From Part 1, we know that G'(x) = f(x). Since F(x) is also an antiderivative of f(x), we have:

G'(x) = F'(x)

This means that G(x) and F(x) differ by a constant:

G(x) = F(x) + C

To find C, we evaluate G(a):

G(a) = ∫_a^a f(t) dt = 0

Therefore, 0 = F(a) + C, and C = -F(a). So:

G(x) = F(x) - F(a)

Now, we can evaluate the definite integral of f(x) from a to b:

∫_a^b f(t) dt = G(b) = F(b) - F(a)

This completes the proof of the Second Fundamental Theorem of Calculus. It provides a direct and efficient method for evaluating definite integrals by finding an antiderivative and evaluating it at the limits of integration.

Illustrative Examples

Let's illustrate the theorems with examples.

Example 1 (Part 1):

Let f(x) = 2x. An antiderivative is F(x) = x². Then, according to Part 1:

d/dx [∫₀^x 2t dt] = 2x

This shows that the derivative of the integral is indeed the original function.

Example 2 (Part 2):

Evaluate ∫₁³ x² dx.

An antiderivative of x² is F(x) = (1/3)x³. Therefore, by Part 2:

∫₁³ x² dx = F(3) - F(1) = (1/3)(3)³ - (1/3)(1)³ = 9 - (1/3) = 26/3

Addressing Common Questions (FAQ)

• What if f(x) is not continuous? The Fundamental Theorem of Calculus, as stated, requires f(x) to be continuous on the interval [a, b]. If f(x) has discontinuities, the theorem may not hold, or the integral may need to be treated as an improper integral.

• How do I find an antiderivative? Finding antiderivatives can be challenging, and there's no single, universally applicable method. Techniques include using basic integration rules (power rule, trigonometric integrals, exponential integrals, etc.), substitution, integration by parts, and partial fraction decomposition. Some integrals may not have closed-form solutions and require numerical methods.

• What is the significance of the Fundamental Theorem of Calculus? The theorem is fundamental because it establishes a deep connection between differentiation and integration, two seemingly different operations. It simplifies the computation of definite integrals, which have broad applications in various fields such as physics, engineering, economics, and probability.

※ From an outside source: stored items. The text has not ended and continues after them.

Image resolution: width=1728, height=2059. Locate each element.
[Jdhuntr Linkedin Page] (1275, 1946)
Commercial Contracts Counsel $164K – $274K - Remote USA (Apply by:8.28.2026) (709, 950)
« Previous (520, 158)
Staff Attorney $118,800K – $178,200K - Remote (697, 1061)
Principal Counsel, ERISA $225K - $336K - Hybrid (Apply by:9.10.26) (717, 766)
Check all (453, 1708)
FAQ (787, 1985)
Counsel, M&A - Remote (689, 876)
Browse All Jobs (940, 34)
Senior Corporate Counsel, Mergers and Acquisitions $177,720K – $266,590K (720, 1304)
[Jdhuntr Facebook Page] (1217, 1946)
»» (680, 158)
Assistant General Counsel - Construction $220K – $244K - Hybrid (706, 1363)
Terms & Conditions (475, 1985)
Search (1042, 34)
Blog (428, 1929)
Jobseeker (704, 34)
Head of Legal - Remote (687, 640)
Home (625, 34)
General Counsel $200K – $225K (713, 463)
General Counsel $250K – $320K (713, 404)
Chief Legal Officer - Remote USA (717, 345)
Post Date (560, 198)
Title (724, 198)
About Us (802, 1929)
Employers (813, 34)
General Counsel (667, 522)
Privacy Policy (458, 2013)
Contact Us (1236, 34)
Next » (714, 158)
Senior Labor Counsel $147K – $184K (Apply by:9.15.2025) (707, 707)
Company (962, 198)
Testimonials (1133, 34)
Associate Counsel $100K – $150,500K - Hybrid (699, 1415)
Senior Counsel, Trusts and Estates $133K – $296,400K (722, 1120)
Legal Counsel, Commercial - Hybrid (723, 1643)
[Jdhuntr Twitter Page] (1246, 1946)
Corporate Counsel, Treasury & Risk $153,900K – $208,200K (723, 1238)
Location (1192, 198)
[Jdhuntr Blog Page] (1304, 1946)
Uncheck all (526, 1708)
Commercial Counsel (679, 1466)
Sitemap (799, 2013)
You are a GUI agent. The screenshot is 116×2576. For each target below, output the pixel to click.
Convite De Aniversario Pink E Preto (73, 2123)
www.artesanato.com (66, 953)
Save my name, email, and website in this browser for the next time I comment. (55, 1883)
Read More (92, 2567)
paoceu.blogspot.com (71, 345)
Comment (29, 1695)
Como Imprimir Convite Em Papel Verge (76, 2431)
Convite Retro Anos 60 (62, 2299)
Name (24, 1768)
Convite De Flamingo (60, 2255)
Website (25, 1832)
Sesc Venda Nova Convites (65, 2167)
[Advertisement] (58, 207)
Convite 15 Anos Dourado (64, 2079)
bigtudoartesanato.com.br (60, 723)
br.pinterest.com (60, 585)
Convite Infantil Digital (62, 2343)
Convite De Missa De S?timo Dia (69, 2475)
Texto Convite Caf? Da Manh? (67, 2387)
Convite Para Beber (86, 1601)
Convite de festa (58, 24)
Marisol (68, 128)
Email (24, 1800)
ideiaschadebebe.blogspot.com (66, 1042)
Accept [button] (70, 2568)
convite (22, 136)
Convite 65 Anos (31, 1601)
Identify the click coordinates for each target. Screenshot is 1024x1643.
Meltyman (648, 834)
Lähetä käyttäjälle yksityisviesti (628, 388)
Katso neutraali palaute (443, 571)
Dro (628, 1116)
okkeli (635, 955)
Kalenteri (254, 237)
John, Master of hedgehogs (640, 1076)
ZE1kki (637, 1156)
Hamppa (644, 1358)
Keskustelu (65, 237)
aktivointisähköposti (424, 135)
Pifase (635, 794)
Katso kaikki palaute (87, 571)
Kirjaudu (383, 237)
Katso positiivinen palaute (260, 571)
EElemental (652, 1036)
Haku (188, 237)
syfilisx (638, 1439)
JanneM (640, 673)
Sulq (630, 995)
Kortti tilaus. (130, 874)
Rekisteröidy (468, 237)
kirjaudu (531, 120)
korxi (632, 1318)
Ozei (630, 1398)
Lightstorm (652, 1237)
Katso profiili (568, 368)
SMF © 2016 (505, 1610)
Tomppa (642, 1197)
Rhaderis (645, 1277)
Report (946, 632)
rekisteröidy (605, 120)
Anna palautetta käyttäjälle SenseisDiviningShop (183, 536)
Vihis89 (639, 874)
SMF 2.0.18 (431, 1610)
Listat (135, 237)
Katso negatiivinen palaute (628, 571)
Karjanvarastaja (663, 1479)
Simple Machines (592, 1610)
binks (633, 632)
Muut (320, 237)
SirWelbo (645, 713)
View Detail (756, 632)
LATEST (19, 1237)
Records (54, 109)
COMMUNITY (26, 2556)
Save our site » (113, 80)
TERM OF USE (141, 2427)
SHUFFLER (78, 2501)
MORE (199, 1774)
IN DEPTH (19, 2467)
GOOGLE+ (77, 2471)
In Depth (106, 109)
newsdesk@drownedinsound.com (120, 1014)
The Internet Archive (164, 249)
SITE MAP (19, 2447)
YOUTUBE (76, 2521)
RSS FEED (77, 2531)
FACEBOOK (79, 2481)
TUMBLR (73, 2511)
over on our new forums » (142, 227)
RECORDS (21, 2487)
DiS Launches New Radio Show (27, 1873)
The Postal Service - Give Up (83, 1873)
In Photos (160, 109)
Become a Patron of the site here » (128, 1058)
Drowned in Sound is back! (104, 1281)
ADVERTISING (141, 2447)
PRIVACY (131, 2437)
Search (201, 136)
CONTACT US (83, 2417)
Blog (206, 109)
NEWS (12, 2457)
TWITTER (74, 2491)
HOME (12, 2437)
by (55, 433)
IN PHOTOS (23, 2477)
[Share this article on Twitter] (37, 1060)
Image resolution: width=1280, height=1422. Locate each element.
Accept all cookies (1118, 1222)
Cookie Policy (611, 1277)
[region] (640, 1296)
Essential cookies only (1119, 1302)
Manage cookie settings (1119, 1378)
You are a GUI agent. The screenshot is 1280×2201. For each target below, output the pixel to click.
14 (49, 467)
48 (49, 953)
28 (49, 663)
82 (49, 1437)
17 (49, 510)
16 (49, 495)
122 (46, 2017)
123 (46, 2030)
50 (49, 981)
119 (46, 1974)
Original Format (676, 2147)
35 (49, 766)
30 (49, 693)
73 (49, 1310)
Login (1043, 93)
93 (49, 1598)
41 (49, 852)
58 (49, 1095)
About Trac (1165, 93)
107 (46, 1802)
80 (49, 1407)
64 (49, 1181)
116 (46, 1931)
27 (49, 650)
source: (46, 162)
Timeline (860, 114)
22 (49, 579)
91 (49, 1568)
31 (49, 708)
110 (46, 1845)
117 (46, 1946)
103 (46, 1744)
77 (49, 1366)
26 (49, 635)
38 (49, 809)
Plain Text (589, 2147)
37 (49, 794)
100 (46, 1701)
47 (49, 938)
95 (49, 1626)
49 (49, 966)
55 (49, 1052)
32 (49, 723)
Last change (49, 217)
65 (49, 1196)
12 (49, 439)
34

• Can the Fundamental Theorem be applied to multivariable calculus? Yes, extensions of the Fundamental Theorem of Calculus exist in multivariable calculus, such as the Fundamental Theorem for Line Integrals and Stokes' Theorem. These theorems generalize the core concepts to higher dimensions.

Conclusion

The Fundamental Theorem of Calculus is a truly remarkable result in mathematics. Its two parts elegantly link differentiation and integration, providing a powerful tool for evaluating definite integrals and deepening our understanding of the relationship between a function and its area under the curve. The proofs, while requiring some familiarity with limit definitions and the Mean Value Theorem, highlight the logical elegance and foundational importance of this theorem within the broader landscape of calculus. Understanding this theorem is crucial for anyone seeking a comprehensive grasp of calculus and its applications in diverse scientific and engineering disciplines. Mastering the proof not only enhances your understanding of the theorem itself, but also strengthens your overall problem-solving skills within the realm of mathematical analysis.